[The task]: Should a line in the entries below contain "Privacy", return that line.
======== Listed records ========
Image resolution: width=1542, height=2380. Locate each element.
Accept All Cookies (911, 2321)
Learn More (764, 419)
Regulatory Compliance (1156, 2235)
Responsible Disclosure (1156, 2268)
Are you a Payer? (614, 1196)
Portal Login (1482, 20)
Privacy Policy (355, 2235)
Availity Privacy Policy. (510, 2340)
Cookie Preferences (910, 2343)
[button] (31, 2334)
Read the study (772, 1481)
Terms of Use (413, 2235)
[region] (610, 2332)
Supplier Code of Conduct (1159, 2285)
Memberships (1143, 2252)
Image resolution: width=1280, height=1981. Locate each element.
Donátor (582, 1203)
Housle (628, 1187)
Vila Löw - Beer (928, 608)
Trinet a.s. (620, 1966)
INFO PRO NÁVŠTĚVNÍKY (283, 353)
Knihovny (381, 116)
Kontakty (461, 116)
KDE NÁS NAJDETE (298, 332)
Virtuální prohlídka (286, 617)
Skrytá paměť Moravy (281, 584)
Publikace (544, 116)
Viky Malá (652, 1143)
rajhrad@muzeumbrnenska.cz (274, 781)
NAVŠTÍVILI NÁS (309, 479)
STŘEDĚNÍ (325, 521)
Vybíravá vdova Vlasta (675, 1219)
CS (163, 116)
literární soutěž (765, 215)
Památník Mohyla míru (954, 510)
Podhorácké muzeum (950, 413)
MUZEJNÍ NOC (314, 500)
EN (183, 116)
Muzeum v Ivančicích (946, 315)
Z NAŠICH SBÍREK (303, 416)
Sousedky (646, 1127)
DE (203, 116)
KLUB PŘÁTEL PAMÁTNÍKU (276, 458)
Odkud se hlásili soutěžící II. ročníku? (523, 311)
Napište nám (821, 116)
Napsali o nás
========
[Written response]:
Privacy Policy (355, 2235)
Availity Privacy Policy. (510, 2340)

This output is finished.